An anti-piracy bill was shut down by internet advocacy groups in Taiwan. This was one in a string of free media issues Taiwan has dealt with lately.
“Turning Taiwan architectural heritage into a tourism asset” [Travel Daily News; July 02, 2013]
The preservation of cultural and historical buildings has become an asset in increasing tourism.
“Taiwanese film director probed after Chinese cinematographer uses false papers” [AP via CTV News; July 04, 2013]
鈕承澤 is accused of providing fake papers to allow a cinematographer from China onto a Taiwanese naval base.
“Giant Yellow Duck to Debut in Taiwan” [AFP via Yahoo!7News; July 24, 2013]
“Mighty duck heads to Taiwan” [The Telegraph; July 24, 2013]
Dutch artist Florentijn Hofman will create a 18 meter tall yellow duck that will remain permanently in Taiwan, in 基隆, starting mid-December. This yellow duck is a bit larger than the 16.5 meter duck currently in Hong Kong. The hope is that the duck will draw tourists to 基隆.
“Ire Over Soldier’s Death Undermines Taiwan Army” [Associated Press; July 24, 2013]
洪仲丘 was a soldier doing his mandatory military training who died after excessive exercise as punishment for bringing a banned cell phone on base. This is an ongoing situation with daily updates. The situation has really brought out activism in the country with many people demanding answers from the military and the government.
“Film Review: ‘The Rooftop'” [Variety; July 24, 2013]
A review of the latest movie directed by 周杰倫 (Jay Chou), 天台 (“The Rooftop”).
“Taiwan: The last outpost of old China” [The Telegraph; July 26, 2013]
A travel article about Taiwan, focusing on the National Palace Museum, Taipei 101, and Taroko Gorge.

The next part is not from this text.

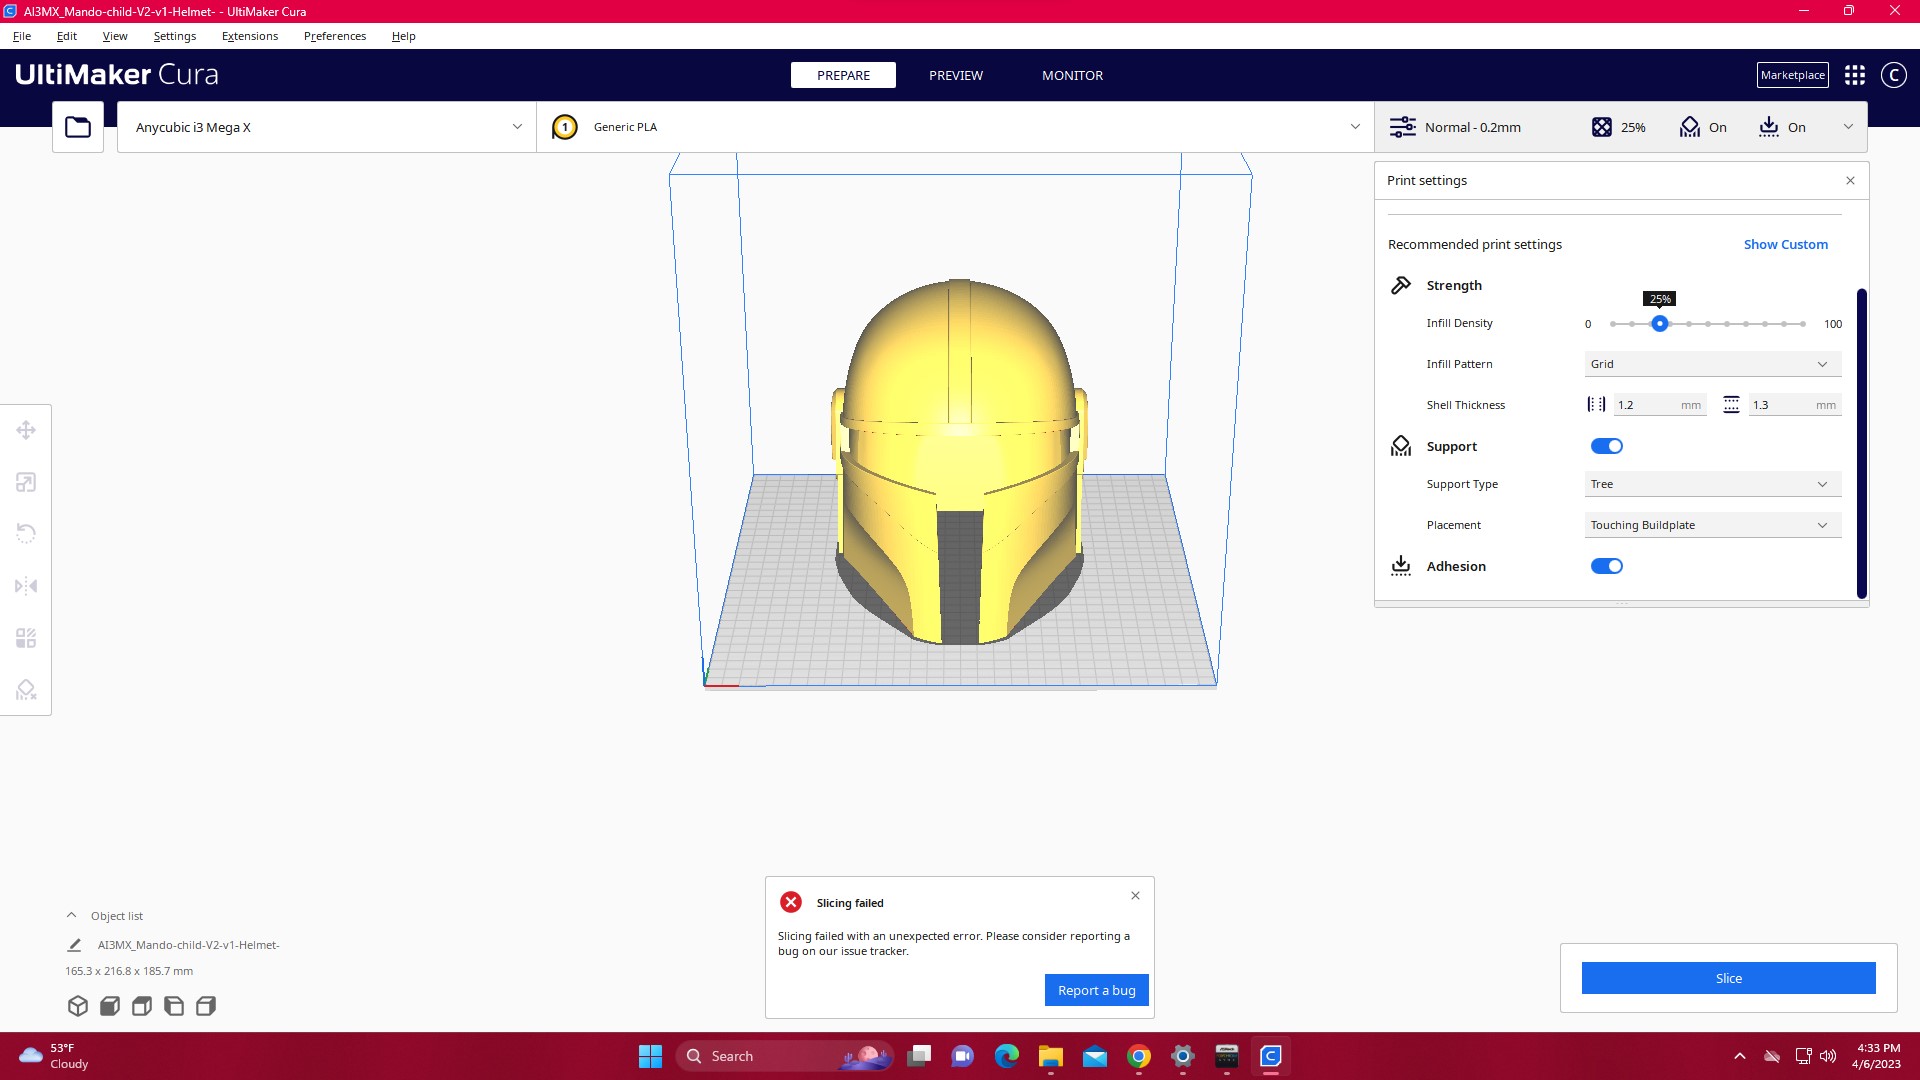
Task: Open the file folder icon to load a model
Action: [77, 126]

“Taiwan Tourism Revenue Hits Record High” [VOA News; July 15, 2013]
2012 was a record year for tourism to Taiwan.
“China Complains to US on Taiwan Legislation” [AP via ABCnews; July 16, 2013]

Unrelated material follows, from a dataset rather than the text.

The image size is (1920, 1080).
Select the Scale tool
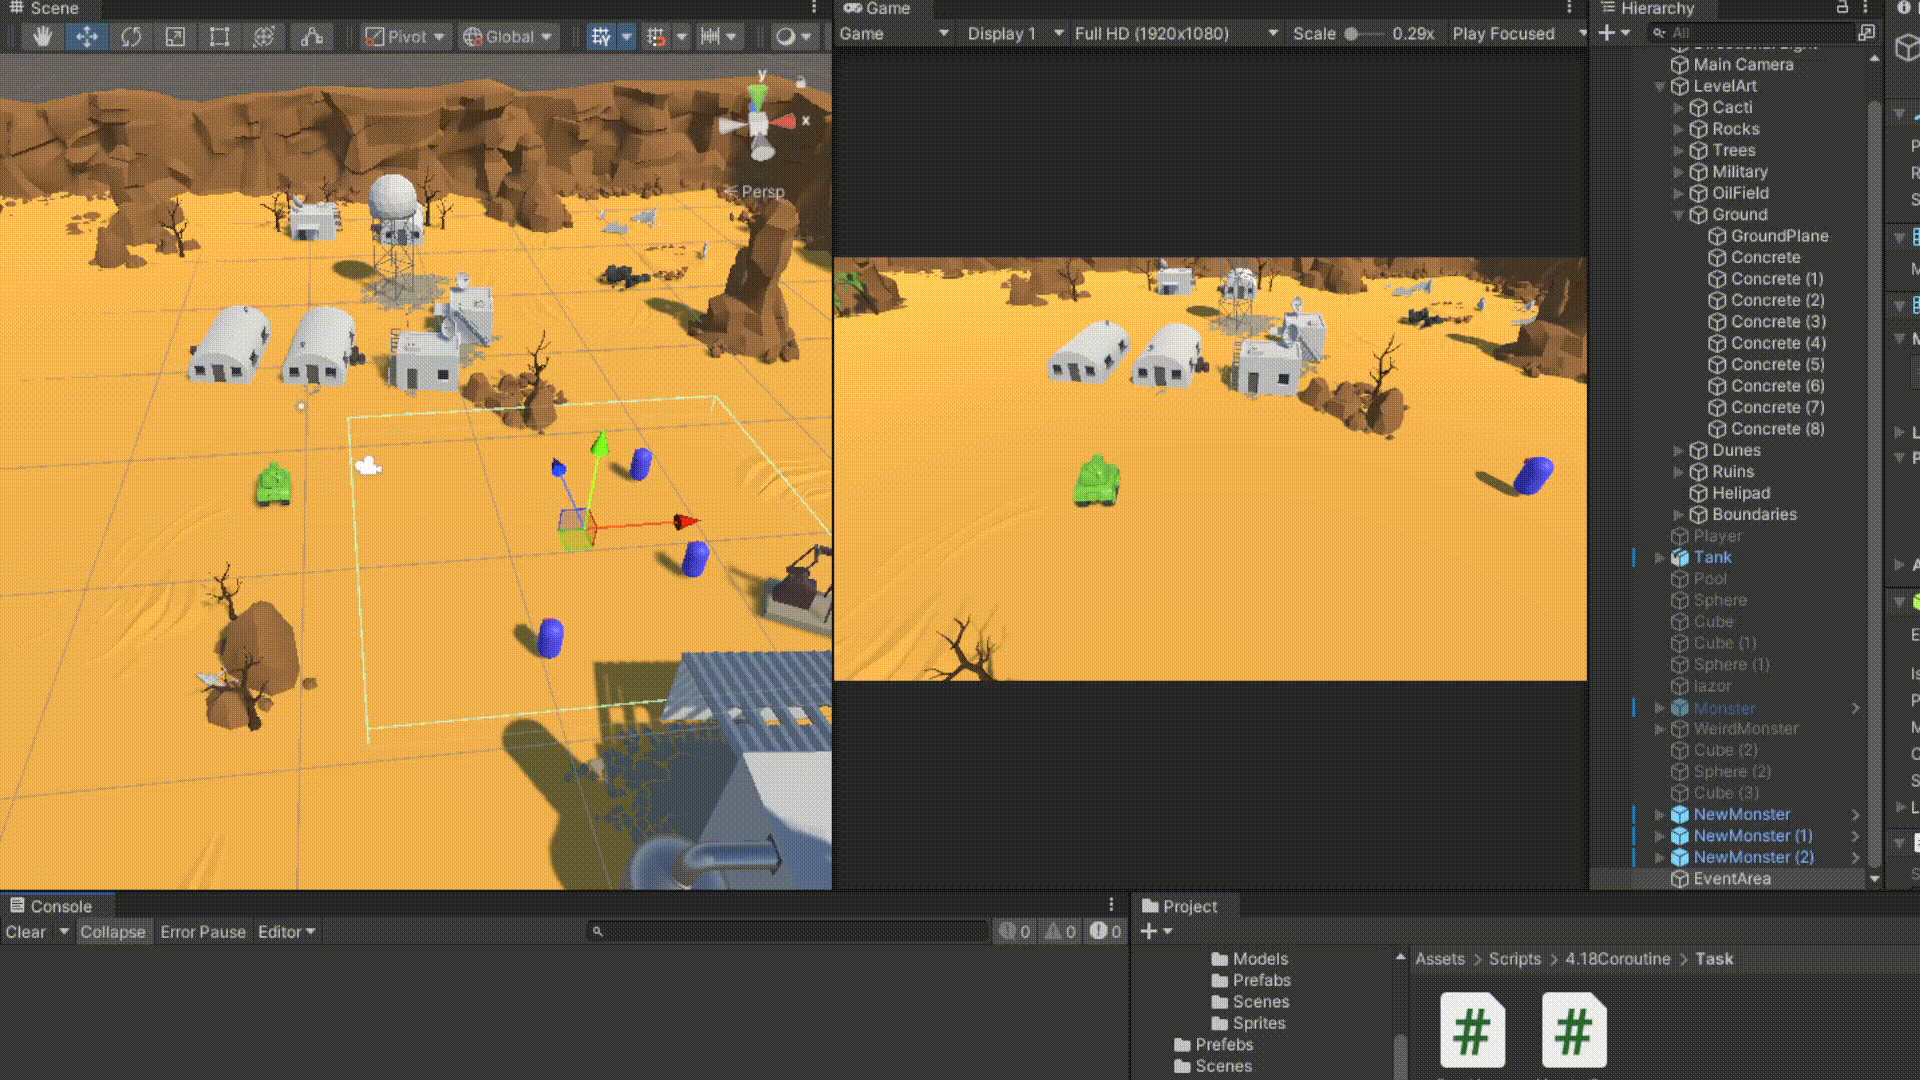pos(175,37)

The U.S. expressed support for Taiwan’s bid for observer status at the International Civil Aviation Organization, which is an U.N. organization. The organization promotes safe air travel.

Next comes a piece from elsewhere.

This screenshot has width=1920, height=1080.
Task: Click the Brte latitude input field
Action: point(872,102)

“Taiwan Fights to Keep Homegrown Tennis Star” [VOA News; July 17, 2013]
After 謝淑薇 won the ladies doubles title at Wimbledon this year, many feared that she would change citizenship to China for more lucrative deals.
“For hackers in China’s cyber army, Taiwan is a test target” [Reuters via NBC News; July 19, 2013]
Experts from Taiwan say that the island has been dealing with cyber attacks from China for at least a decade.
“Taiwan’s handicap” [The Far-Eastern Sweet Potato; July 25, 2013]
“Reading Orwell in Taipei” [The Far-Eastern Sweet Potato; July 26, 2013]
These two posts are must-reads regarding the current state of politics and societal protests in Taiwan. The first post reminds me about learning about Taiwan’s economic miracle. Apparently when things are done on one’s own, without international intervention, the region does not end up with any international attention, even when things are amiss. The island is now experiencing the same thing with democracy. I’ve always wondered why Taiwan has not receive more attention from international media – and now they might be forced to finally pay attention. The posts also contain a thorough explaination of the ongoing citizen protests about land issues, including 華光 and 大埔.
董事長6人合體「一條命」 怪獸抱酒挺兄弟 [自由時報 via Yahoo!奇摩新聞; 2013年7月26日]
若能停止國軍惡整歪風… 董事長：洪仲丘的死就值得了 [ETtoday via Yahoo!奇摩新聞; 2013年7月26日]
These two articles show up under Entertainment/Music, but one important part of the articles are the responses to current issues in Taiwan. The main news is that 董事長 is releasing their ninth album, titled 一條命, which can be translated as “one life.” As people are still grappling with the death of 洪仲丘 (see “Ire Over Soldier’s Death Undermines Taiwan Army” from the AP, above), the band says the album title is a coincidence. Two band members were part of the army for their mandatory military training as well and hope that the situation will shed light on hazing incidents. Also at the press conference was 怪獸 from 五月天, who mentioned the situation in 大埔, where the government is forcing the demolishing of residential homes and small businesses. 董事長 and 五月天 are both bands that started in the underground scene in the 1990s and are now considered mainstream rock bands. I’m glad they are providing an additional voice for societal issues, as well as bringing awareness of current issues to the the younger generation.